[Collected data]
* * * *
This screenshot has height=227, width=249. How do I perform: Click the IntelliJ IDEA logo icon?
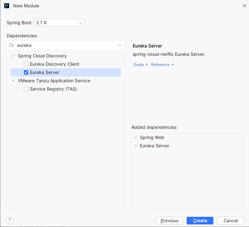(x=7, y=6)
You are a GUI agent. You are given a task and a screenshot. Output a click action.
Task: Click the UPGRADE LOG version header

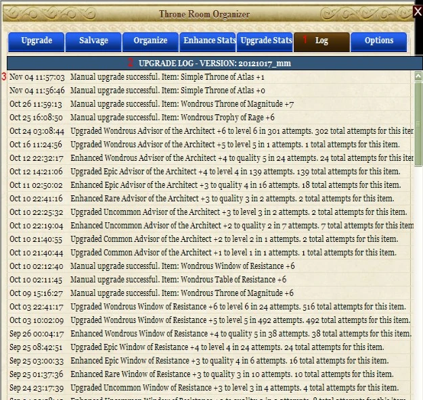215,64
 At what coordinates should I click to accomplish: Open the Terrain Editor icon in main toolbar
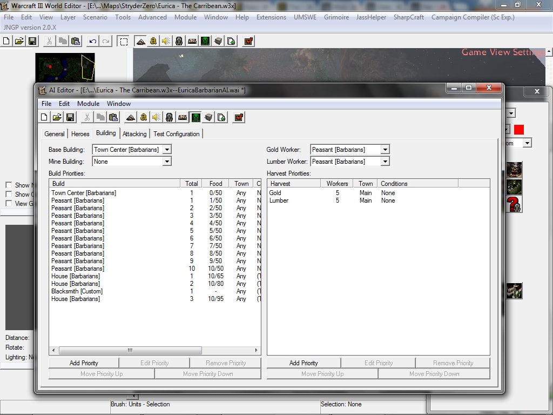click(140, 41)
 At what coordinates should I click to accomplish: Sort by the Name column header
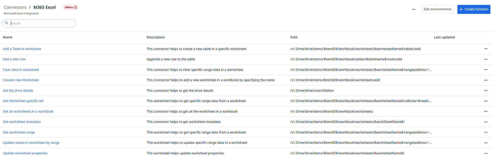click(x=8, y=37)
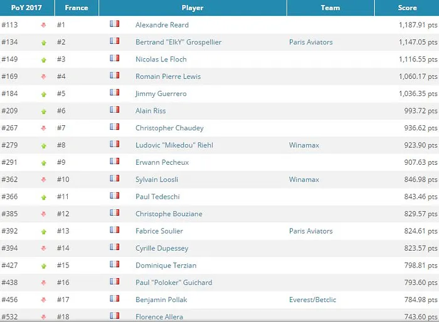Screen dimensions: 439x322
Task: Open the Winamax team link for Sylvain Loosli
Action: coord(304,180)
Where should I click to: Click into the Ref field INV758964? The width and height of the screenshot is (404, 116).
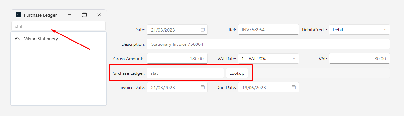tap(268, 30)
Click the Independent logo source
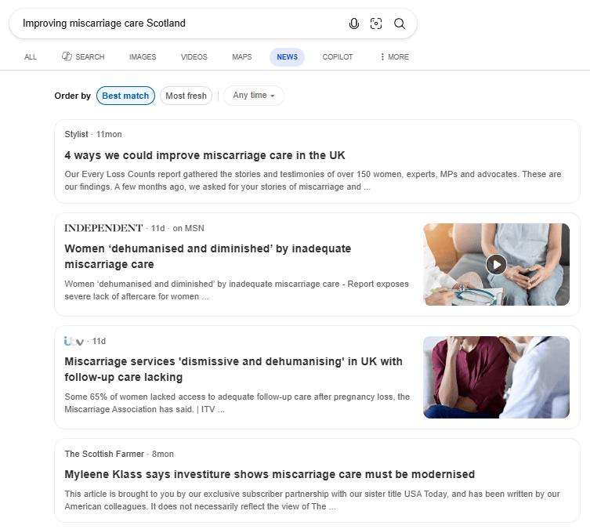The image size is (590, 529). tap(103, 228)
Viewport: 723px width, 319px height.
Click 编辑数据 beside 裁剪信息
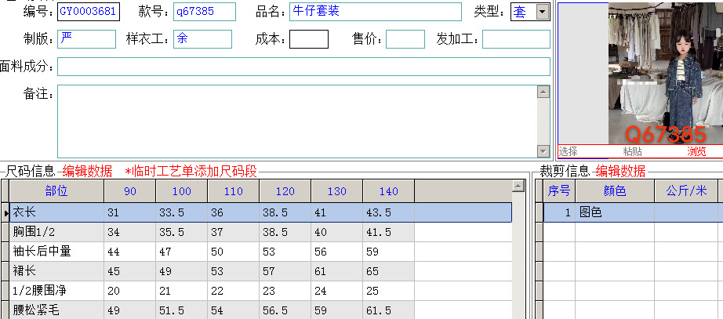click(x=620, y=171)
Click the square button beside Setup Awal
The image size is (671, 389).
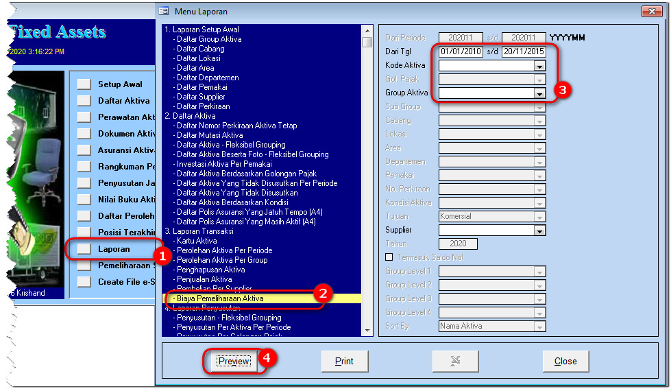click(84, 84)

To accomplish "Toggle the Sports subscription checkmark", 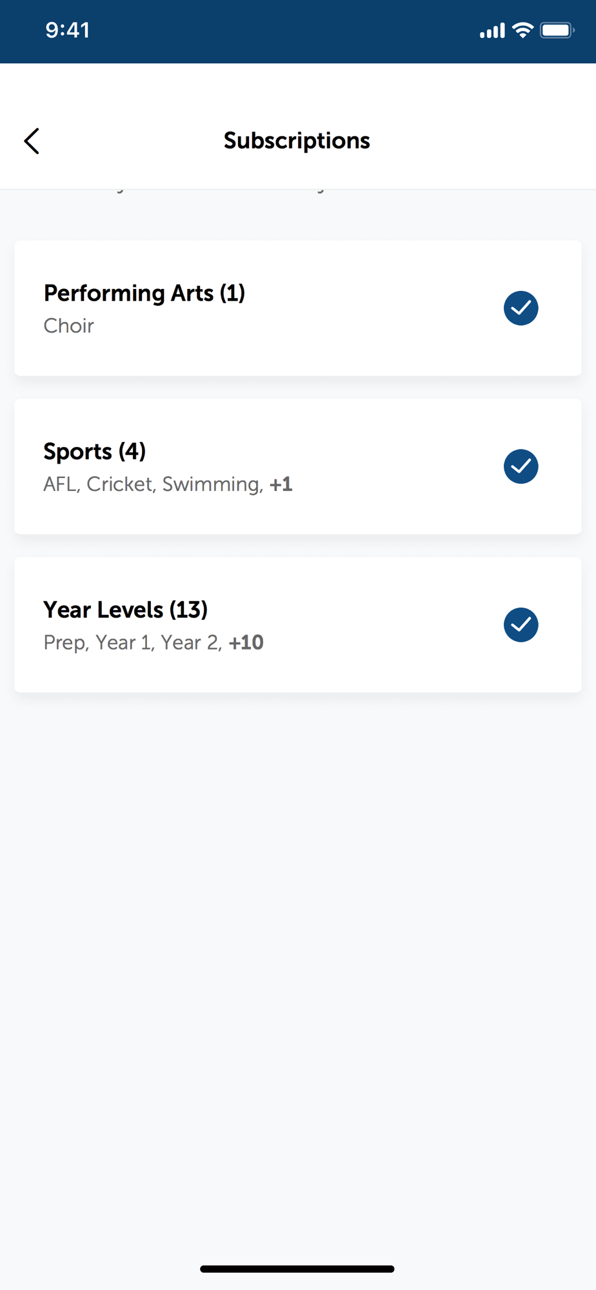I will (521, 466).
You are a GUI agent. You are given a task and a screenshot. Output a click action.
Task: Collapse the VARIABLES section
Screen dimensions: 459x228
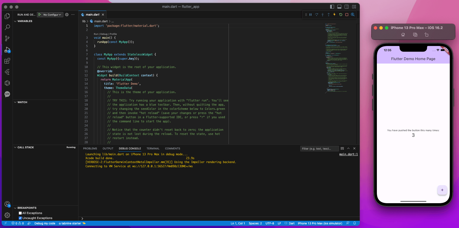click(x=25, y=21)
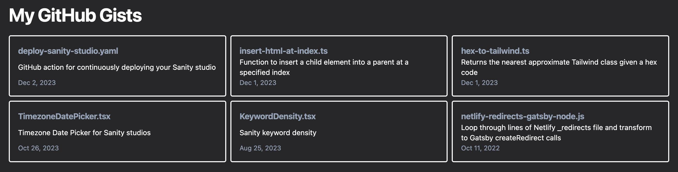Select the TimezoneDatePicker.tsx card
The width and height of the screenshot is (678, 172).
pos(118,131)
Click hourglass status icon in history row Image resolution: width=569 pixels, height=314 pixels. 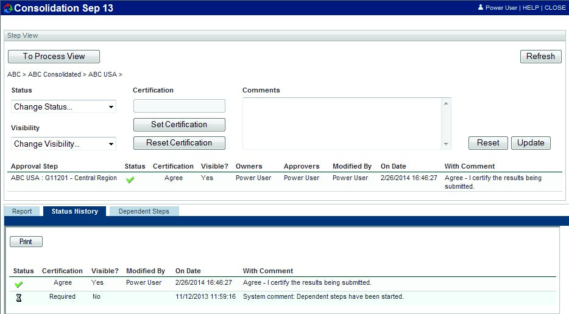click(x=19, y=298)
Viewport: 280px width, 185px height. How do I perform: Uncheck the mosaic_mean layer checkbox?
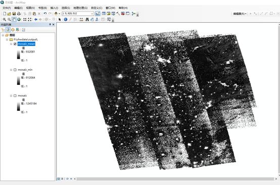[15, 44]
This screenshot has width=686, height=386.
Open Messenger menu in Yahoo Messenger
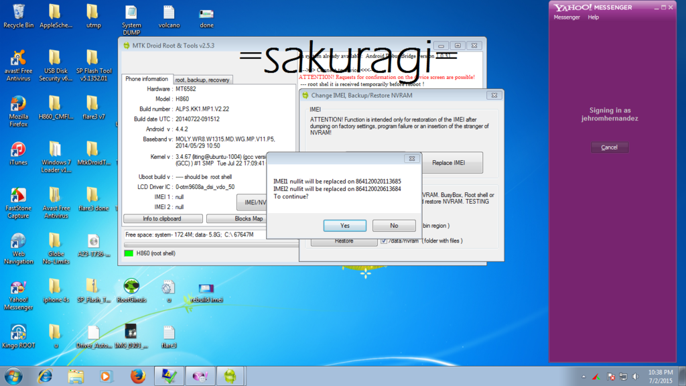(567, 17)
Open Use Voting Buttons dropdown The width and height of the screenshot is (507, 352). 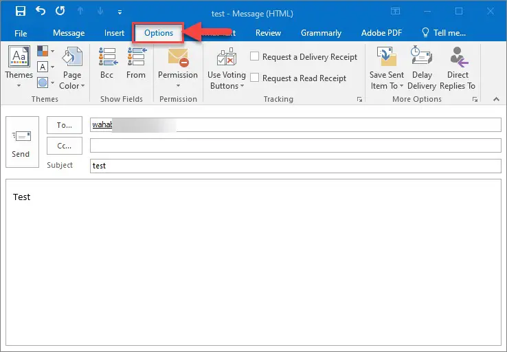[226, 69]
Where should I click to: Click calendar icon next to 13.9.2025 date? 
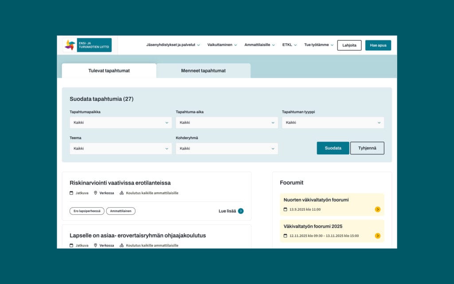click(286, 209)
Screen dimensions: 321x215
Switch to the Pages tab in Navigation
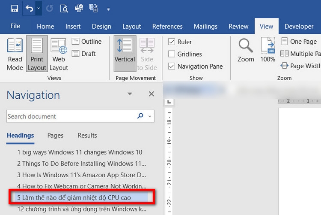tap(55, 135)
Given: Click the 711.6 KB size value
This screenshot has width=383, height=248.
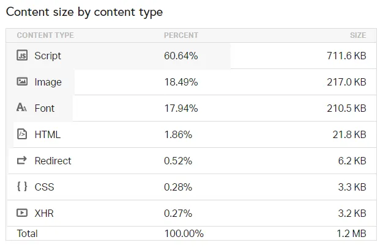Looking at the screenshot, I should (346, 56).
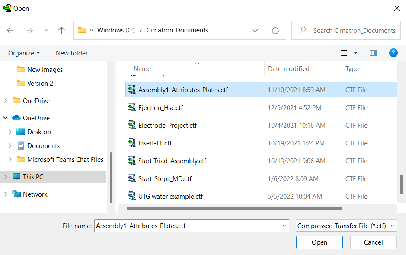The image size is (406, 255).
Task: Select the Ejection_Hsc.ctf file icon
Action: pos(132,107)
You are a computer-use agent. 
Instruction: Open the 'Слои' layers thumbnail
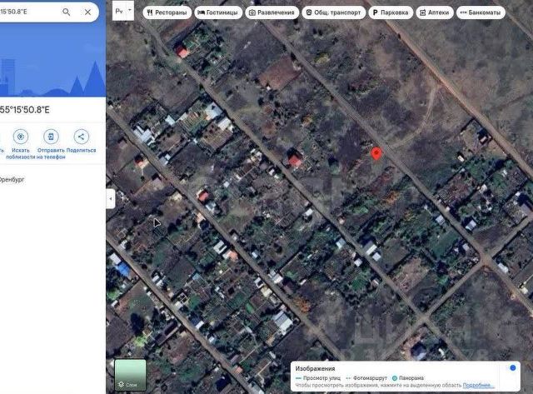coord(131,376)
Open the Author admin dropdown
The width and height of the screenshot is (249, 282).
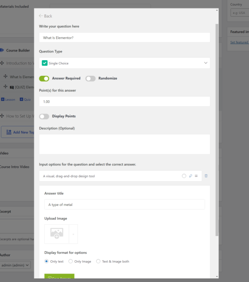click(x=15, y=265)
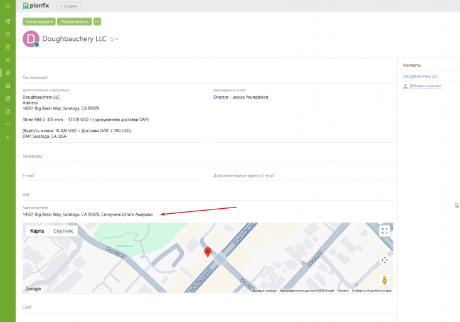This screenshot has width=460, height=322.
Task: Open the hamburger menu in sidebar
Action: click(8, 6)
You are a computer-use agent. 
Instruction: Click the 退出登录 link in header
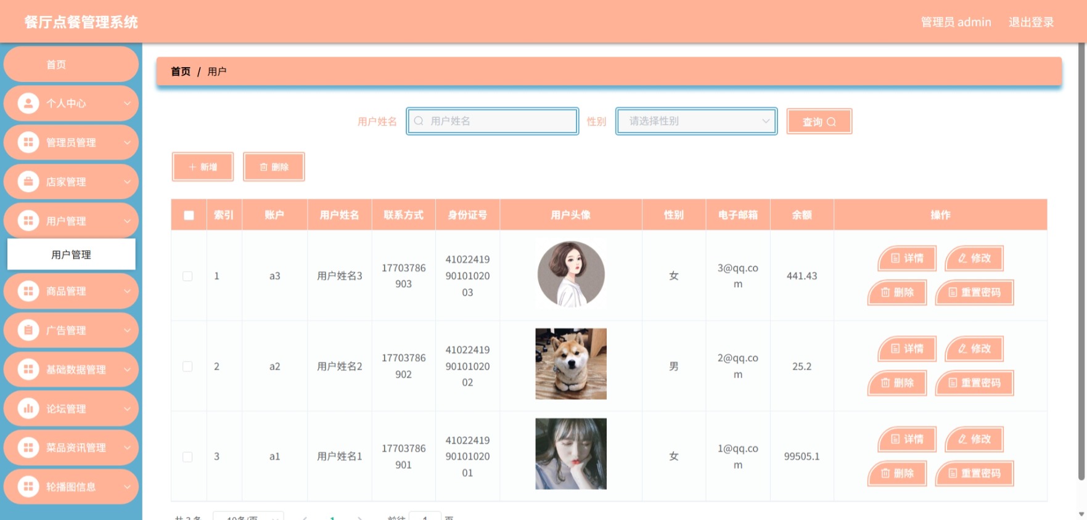point(1031,22)
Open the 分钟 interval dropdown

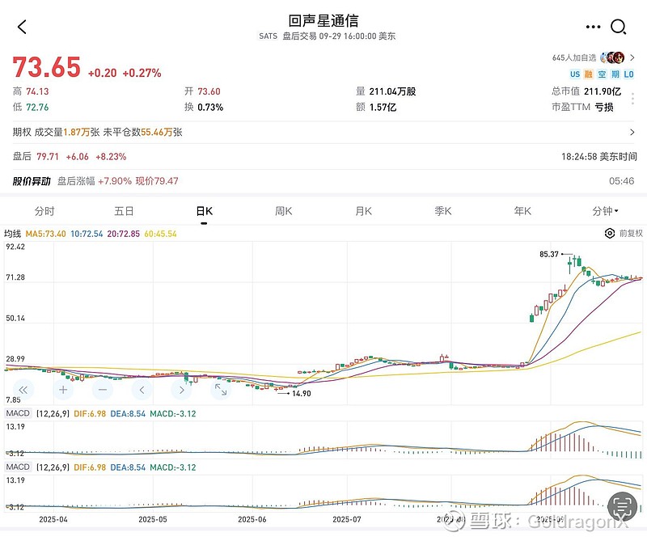click(x=605, y=211)
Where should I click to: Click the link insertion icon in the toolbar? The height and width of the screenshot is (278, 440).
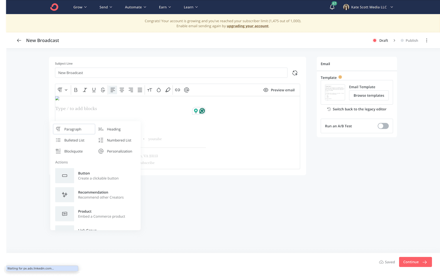[177, 90]
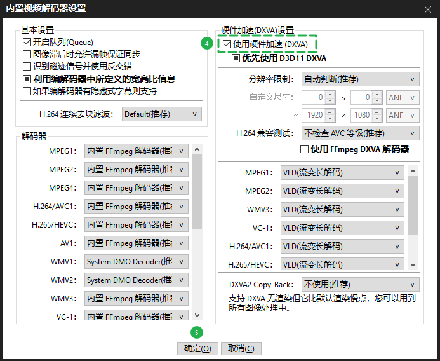Image resolution: width=440 pixels, height=361 pixels.
Task: Open H.264 连续去块滤波 dropdown
Action: point(161,114)
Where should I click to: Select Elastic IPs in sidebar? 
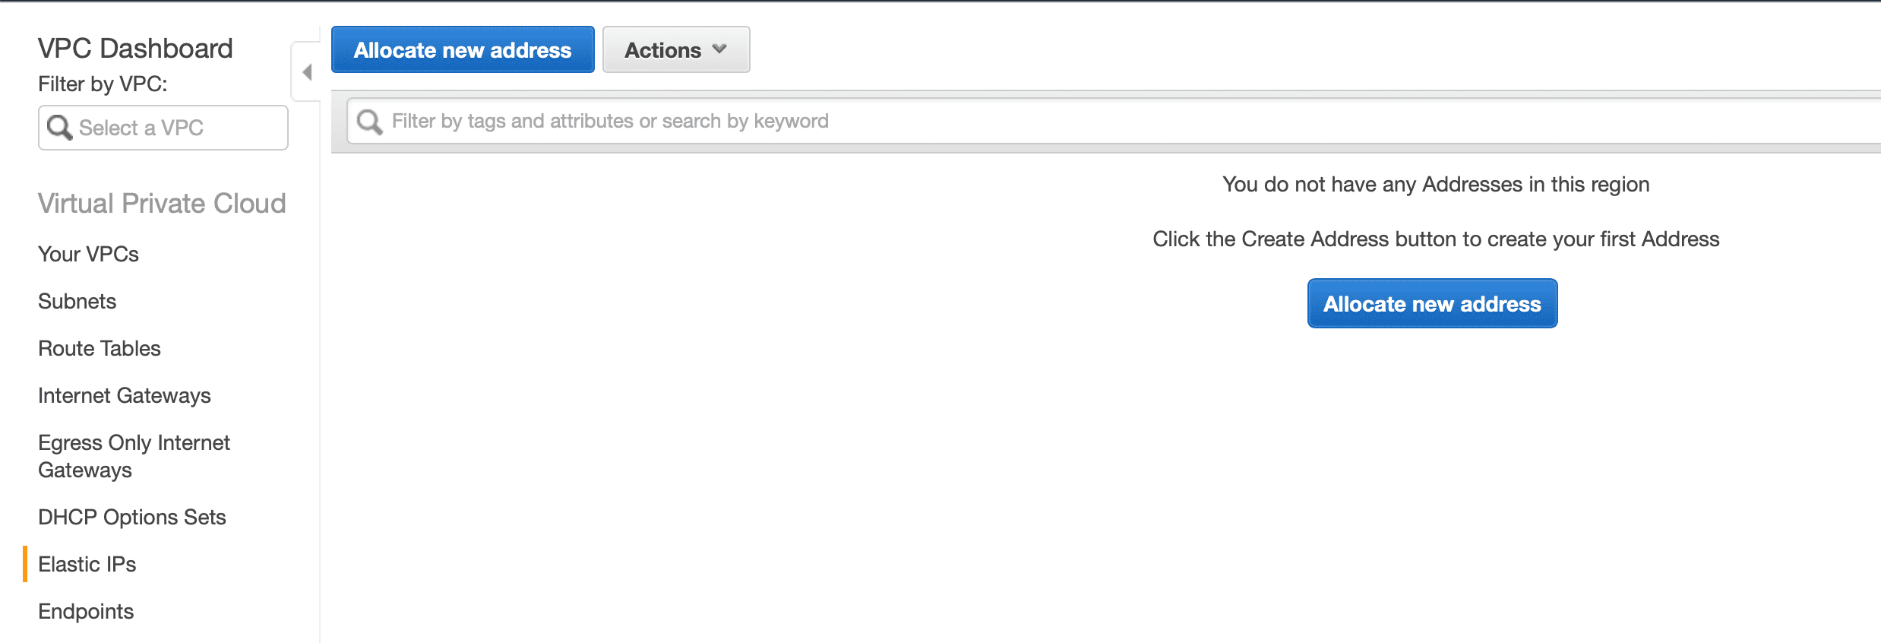(87, 564)
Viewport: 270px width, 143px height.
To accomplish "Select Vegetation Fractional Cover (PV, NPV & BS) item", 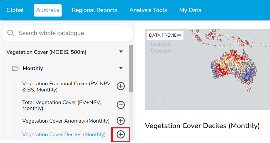I will [x=66, y=87].
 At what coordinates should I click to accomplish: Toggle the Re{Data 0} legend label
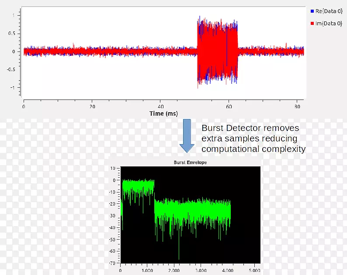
* * * *
▸ EXERCISE OBJECTIVE: Please copy out from the data above, without any picture, exactly the lines running from the one that holds "Where should I click to: Click the" through the one that holds "Viewport: 270px width, 143px height.", and nothing beyond them.

▸ YOUR RESPONSE:
Where should I click to: Click the link insertion icon in the toolbar? The height and width of the screenshot is (278, 440).
[177, 90]
Image resolution: width=440 pixels, height=361 pixels.
Task: Open H.264 连续去块滤波 dropdown
Action: point(161,114)
Where should I click to: Select Elastic IPs in sidebar? 
(87, 564)
Viewport: 270px width, 143px height.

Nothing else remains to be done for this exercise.